> _WHAT THIS TASK INVOLVES_
Please rewrite the entries from the line with "Given: Click the Insert Worksheet tab icon" to the line with "This screenshot has width=1275, height=1020.", swapping "Click" for "Select" and changing nothing else.

> _DATA IN THIS EXERCISE_
---*---

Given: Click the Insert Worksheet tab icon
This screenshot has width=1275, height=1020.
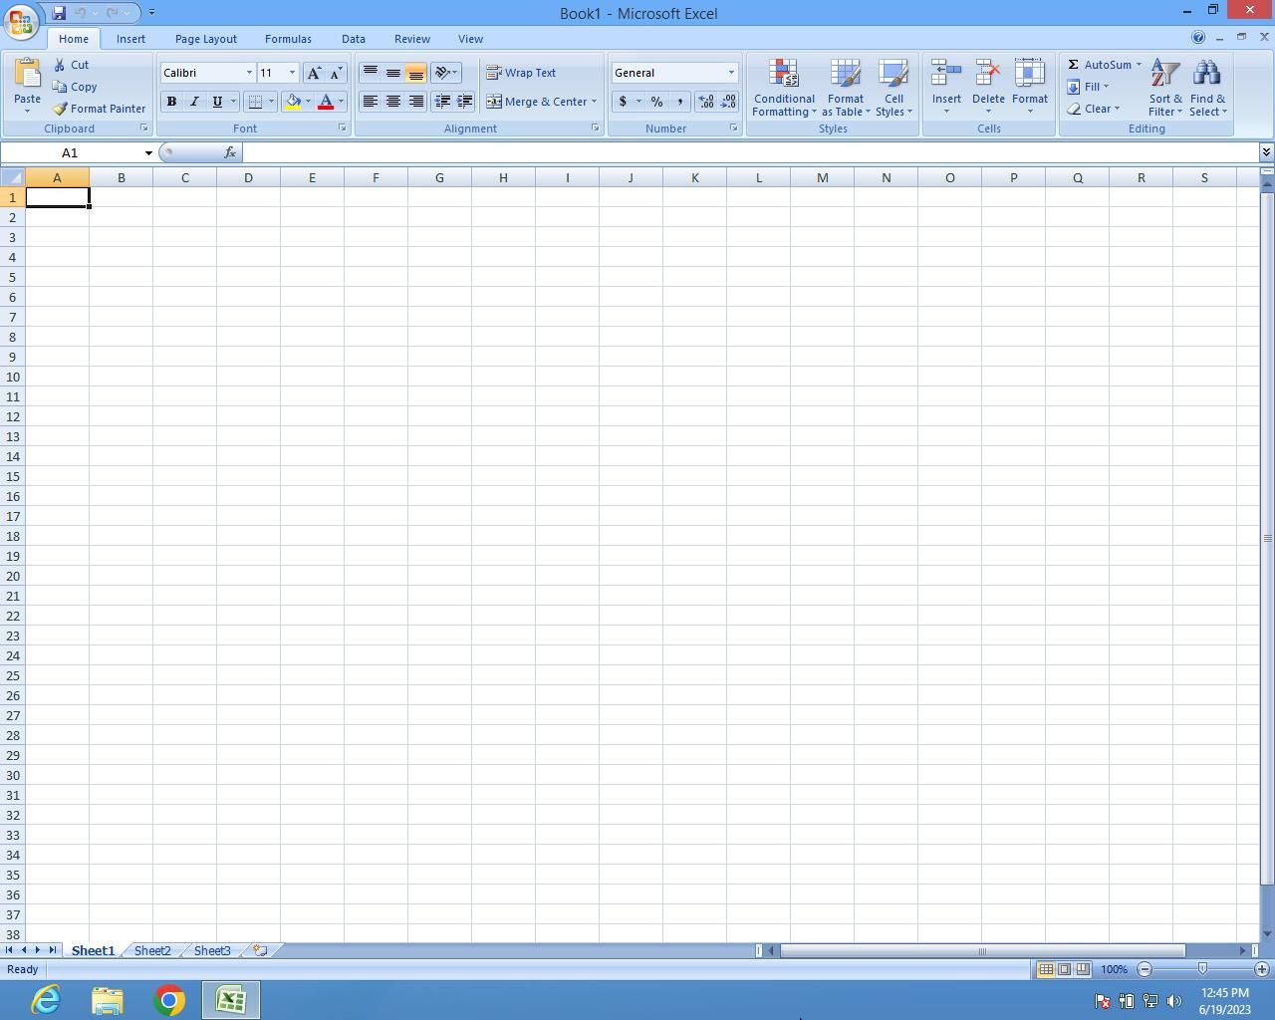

---*---

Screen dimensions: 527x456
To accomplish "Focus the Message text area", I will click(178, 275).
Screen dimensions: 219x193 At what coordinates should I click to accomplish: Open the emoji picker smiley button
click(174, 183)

---*---

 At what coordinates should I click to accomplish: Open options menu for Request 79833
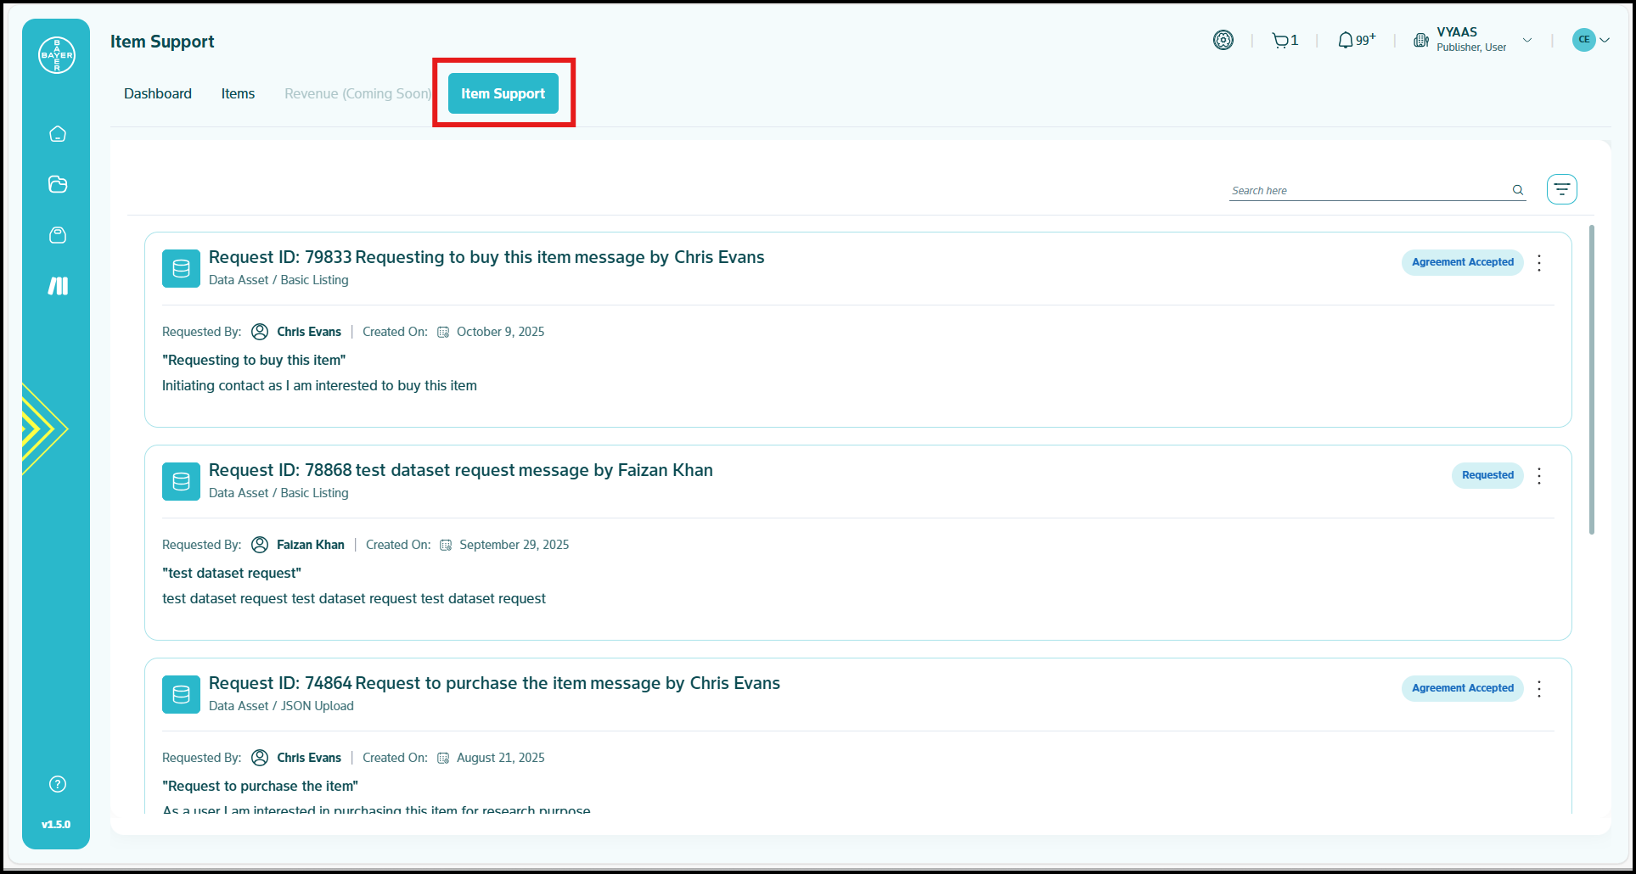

---*---

> _FINISHED TASK_
Given: Select the Insert Worksheet tab icon
This screenshot has width=1275, height=1020.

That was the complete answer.